A segurança jurídica e a prescrição de deveres são formas de garantir a estabilidade das relações sociais. Mas atos de improbidade administrativa causam prejuízos a toda a sociedade e o ressarcimento aos cofres públicos não pode prescrever.

Carlos Moura - SCO/STF
Devolução de dinheiro perdido por atos de improbidade não pode prescrever, afirma Fachin.
Carlos Moura – SCO/STF

Foi como entendeu o ministro Luiz Edson Fachin, do Supremo Tribunal Federal, ao votar pela imprescritibilidade do dever de quem cometeu improbidade ressarcir os cofres públicos. De acordo com o ministro, a Constituição é clara ao ressalvar que o dever de devolver ao erário o dinheiro perdido com atos de improbidade não prescreve. Não haveria, portanto, como afirmam os contrários à tese dele, conflito com o artigo 37 da Constituição.

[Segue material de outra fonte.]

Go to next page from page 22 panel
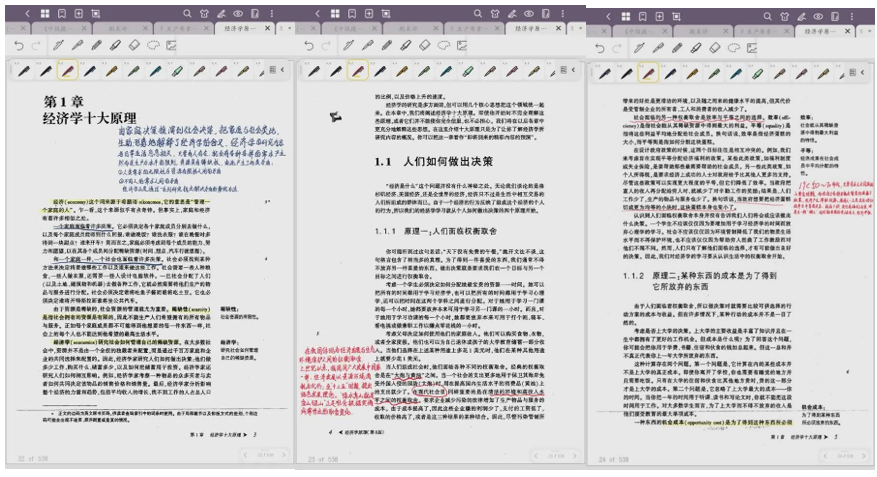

“Se houver dano poderá haver ação de ressarcimento, sem que incida sobre essa pretensão qualquer prazo prescricional. Basta, à luz do comando constitucional, a existência de ilícito que a ele cause prejuízo para que seja possível ação de ressarcimento, sem que sobre a pretensão nela veiculada incida qualquer prazo prescricional”, disse.

Fachin foi o primeiro a divergir do ministro Alexandre de Moraes, relator do recurso. Alexandre chegou a ser o voto vencedor quando a sessão foi suspensa, no dia 2 de agosto, pela ministra Cármen Lúcia, presidente da corte. Na retomada da discussão, na quarta-feira (9/8), os ministros Luís Roberto Barroso e Luiz Fux mudaram de voto para acompanhar Fachin.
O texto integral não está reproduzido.